§ Input for this task

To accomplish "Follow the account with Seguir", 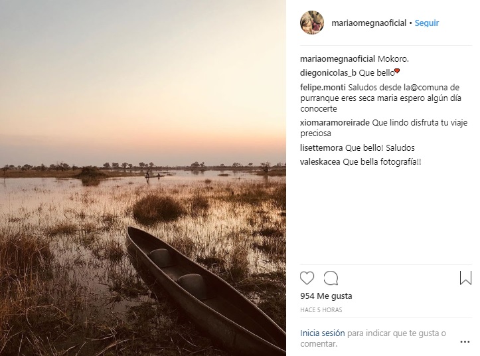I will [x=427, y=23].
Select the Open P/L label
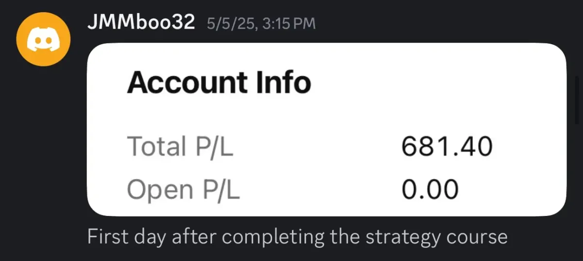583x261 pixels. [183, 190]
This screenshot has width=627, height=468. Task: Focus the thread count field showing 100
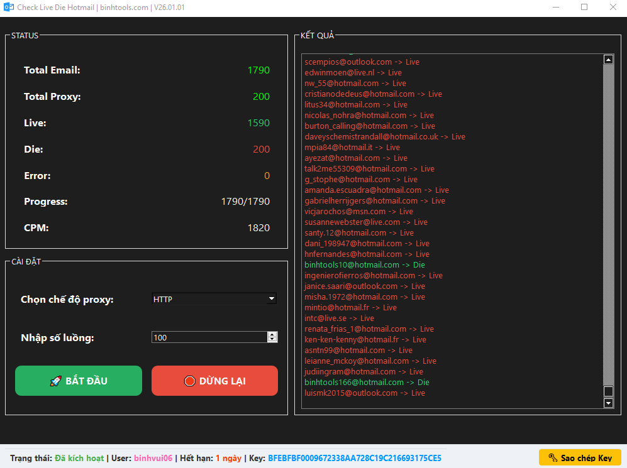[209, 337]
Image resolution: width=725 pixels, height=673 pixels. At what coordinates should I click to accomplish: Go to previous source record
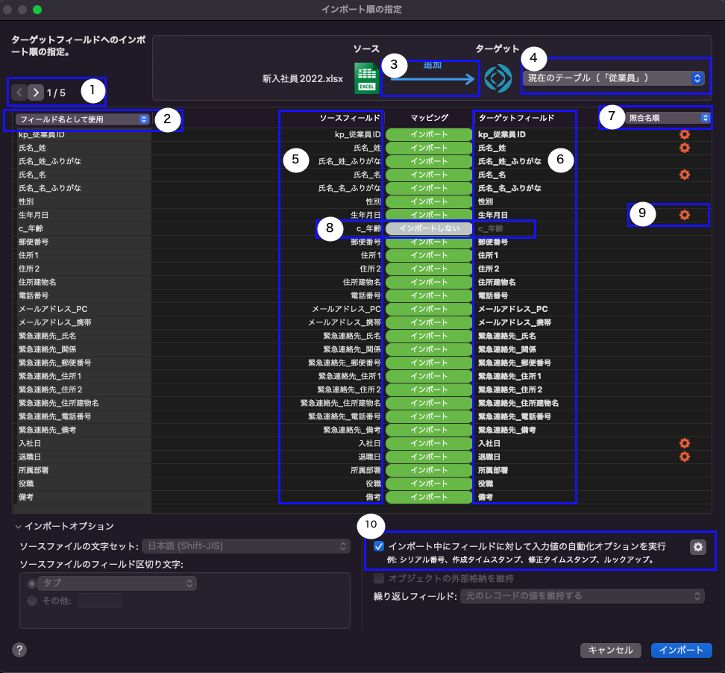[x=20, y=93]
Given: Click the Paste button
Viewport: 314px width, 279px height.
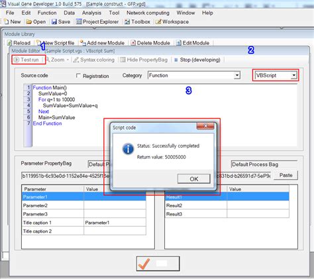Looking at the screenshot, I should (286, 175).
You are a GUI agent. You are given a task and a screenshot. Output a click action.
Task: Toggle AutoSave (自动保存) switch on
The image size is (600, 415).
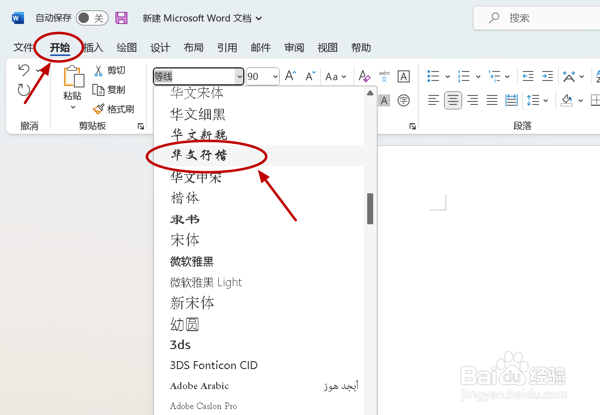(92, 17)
==
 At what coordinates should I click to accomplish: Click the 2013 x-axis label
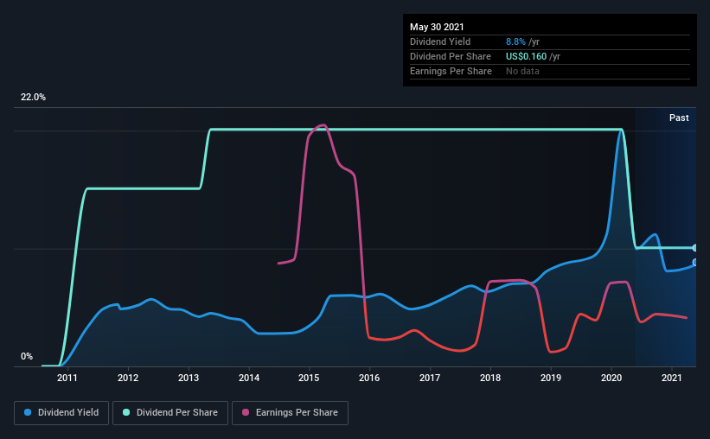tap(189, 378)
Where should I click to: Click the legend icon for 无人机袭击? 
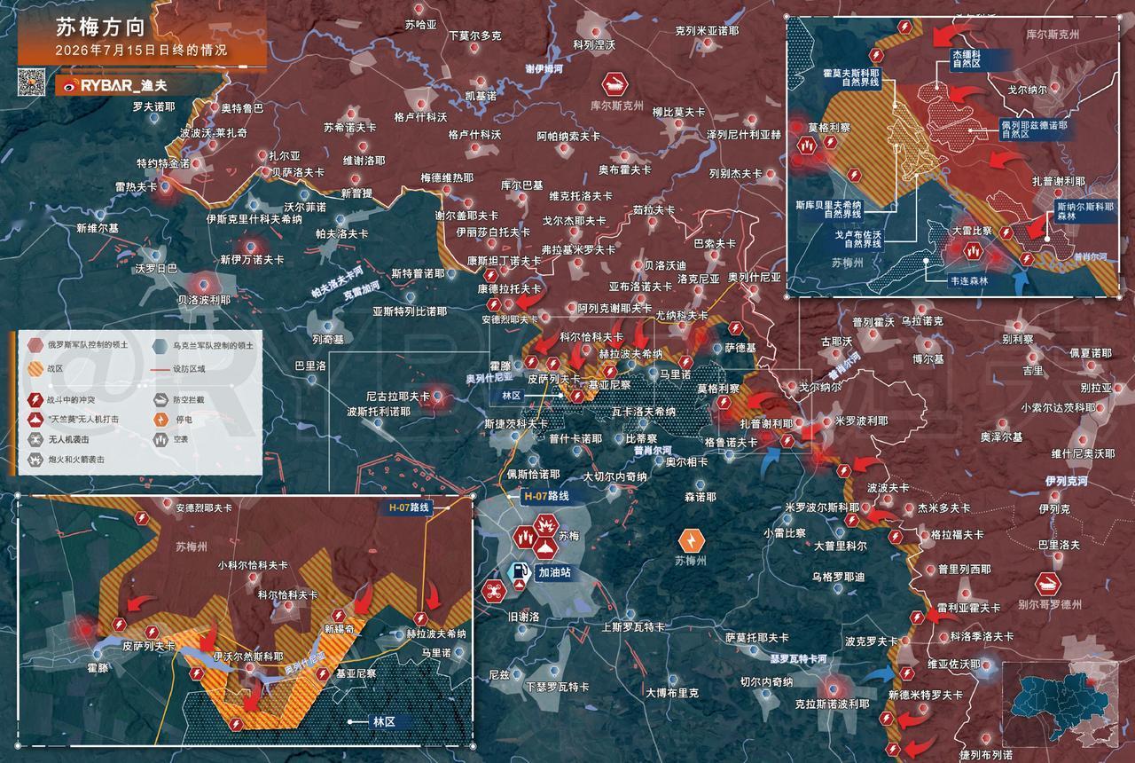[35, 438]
* * *
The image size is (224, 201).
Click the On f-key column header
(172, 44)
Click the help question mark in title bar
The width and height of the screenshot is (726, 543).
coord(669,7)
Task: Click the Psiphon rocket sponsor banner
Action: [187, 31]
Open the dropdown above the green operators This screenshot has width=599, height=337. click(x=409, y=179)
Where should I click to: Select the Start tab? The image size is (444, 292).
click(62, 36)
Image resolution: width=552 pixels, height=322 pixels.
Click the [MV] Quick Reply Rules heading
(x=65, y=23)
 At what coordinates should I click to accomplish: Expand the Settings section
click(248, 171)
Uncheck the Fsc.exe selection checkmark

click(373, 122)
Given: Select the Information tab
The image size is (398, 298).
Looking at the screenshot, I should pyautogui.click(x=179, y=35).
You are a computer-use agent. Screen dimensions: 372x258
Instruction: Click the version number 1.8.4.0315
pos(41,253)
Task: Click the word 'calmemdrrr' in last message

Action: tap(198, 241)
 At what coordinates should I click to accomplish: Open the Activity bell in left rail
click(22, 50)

§ Your objective
For this exercise, output exactly the lines above from the line with "Where should I click to: Select" to the line with "Given: Select the Information tab", counting both, and leave out the rest.

§ Response
Where should I click to: Select the Start tab? The image size is (444, 292).
click(62, 36)
Image resolution: width=552 pixels, height=322 pixels.
Click the [MV] Quick Reply Rules heading
(x=65, y=23)
 At what coordinates should I click to accomplish: Expand the Settings section
click(248, 171)
Uncheck the Fsc.exe selection checkmark

click(373, 122)
Given: Select the Information tab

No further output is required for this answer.